PROVIDED PASSAGE:
§

I also tried "acpi-pr3" branch and that actually compiled and loaded ok. It appears to work on my lenovo ideapad y470.

Using a version number I made up, bbswitch-dkms-0.8.6-1.el7.x86_64.rpm

I'm not sure any of the other branches would be worth building since they are 5 and 7 years old.

In the interest of full disclosure, I have uploaded both sets of packages to:

(not working for me, pm-rework) https://linux.itecs.ncsu.edu/redhat/public/bumblebee/experimental2/pm-rework/

(appears to work for me, acpi-pr3) https://linux.itecs.ncsu.edu/redhat/public/bumblebee/experimental2/acpi-pr3/

So I guess you could give those a try...

If none of this helps you may wish to open a new issue report on https://github.com/Bumblebee-Project/bbswitch and perhaps the author, @Lekensteyn might have some ideas? If so reference this issue so they can see what has been found out so far.

On the bumblebee side there is a "xpra-backend" branch that was updated 23 days ago by @Thulinma but I don't think it would be useful to you since it simply adds xpra support and xpra package is not available for centos 7. (first attempt at Vulcan API games support) If they (The bumblebee developers) get that sorted out I was going to look into how hard it might be to build xpra for centos 7 and add it to my yum repo. And patch the bumblebee rpm also.

Also on the bumblebee side there is a "develop" branch which might be useful... ? I think more work would be needed to get this working on CentOS 6 / RHEL 6 so I will not be able to copy those rpms. It could probably be made to work I'm guessing.... Right now it will not even compile.

It worked on CentOS 7 but I had to disable selinux. So clearly more work would need to be done in the bumblebee-nvidia package with its selinux policy module to make it work with selinux in enforcing mode on RHEL 7 and fedora. I will try to look into that when I have more time. (for now /etc/sysconfig/selinux SELINUX=permissive )

Using a version number I made up, bumblebee-3.3.0-1.el7.x86_64.rpm

https://linux.itecs.ncsu.edu/redhat/public/bumblebee/experimental2/develop/

So I guess you could give that a try...

Perhaps it could help?

Your 20180802.xorg.conf.nvidia.txt file looks fine since I forgot I only patch that on fedora, not RHEL or CentOS.

§

RECORDS PROVIDED:
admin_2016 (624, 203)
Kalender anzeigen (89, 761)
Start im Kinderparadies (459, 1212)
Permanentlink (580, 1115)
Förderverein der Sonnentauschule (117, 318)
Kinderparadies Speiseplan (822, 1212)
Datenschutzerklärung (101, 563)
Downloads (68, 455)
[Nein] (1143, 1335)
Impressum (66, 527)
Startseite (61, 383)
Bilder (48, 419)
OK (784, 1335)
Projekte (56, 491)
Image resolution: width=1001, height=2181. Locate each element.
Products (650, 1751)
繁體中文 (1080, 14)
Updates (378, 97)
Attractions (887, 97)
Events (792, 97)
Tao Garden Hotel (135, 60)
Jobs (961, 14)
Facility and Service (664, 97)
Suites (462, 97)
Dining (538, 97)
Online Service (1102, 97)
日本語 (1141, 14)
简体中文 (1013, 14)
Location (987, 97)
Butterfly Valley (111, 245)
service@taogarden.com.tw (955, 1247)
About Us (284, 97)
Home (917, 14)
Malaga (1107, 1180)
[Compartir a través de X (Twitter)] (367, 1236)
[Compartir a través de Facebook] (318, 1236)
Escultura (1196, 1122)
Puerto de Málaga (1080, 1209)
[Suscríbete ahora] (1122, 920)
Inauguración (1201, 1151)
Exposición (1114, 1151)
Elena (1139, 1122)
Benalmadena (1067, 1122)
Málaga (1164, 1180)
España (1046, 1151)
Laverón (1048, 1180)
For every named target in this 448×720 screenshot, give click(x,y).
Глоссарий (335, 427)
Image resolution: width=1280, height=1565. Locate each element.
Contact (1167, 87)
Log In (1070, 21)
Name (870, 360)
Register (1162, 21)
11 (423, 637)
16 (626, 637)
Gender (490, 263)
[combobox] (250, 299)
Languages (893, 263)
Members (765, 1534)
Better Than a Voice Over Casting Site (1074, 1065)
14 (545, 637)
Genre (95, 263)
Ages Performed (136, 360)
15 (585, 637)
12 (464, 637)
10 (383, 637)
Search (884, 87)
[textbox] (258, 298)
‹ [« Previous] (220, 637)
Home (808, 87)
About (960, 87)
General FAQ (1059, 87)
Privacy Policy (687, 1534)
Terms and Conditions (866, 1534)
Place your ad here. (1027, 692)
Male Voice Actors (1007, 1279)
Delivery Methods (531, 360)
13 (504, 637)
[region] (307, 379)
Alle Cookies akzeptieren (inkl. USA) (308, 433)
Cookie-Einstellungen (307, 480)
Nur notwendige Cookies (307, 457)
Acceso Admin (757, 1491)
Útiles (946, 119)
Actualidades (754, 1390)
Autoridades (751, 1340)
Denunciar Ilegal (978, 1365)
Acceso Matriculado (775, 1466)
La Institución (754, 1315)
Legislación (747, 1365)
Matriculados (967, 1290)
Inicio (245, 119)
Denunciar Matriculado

§

PROBLEMS TO SOLVE:
- A) Answer these questions about the forum post:
(i) Which branch compiled and loaded without trouble?
(ii) What did the writer have to disable to get the "develop" branch working on CentOS 7?
(iii) Who updated the "xpra-backend" branch?
- B) In the listing, quote everything from the line that contains "Cookie-Einstellungen (307, 480)" down to the last line of the listing, both ends included.
The forum post and the listing are unrelated to each other.

WORKED ANSWERS:
- A)
(i) The "acpi-pr3" branch.
(ii) Selinux.
(iii) @Thulinma.

- B)
Cookie-Einstellungen (307, 480)
Nur notwendige Cookies (307, 457)
Acceso Admin (757, 1491)
Útiles (946, 119)
Actualidades (754, 1390)
Autoridades (751, 1340)
Denunciar Ilegal (978, 1365)
Acceso Matriculado (775, 1466)
La Institución (754, 1315)
Legislación (747, 1365)
Matriculados (967, 1290)
Inicio (245, 119)
Denunciar Matriculado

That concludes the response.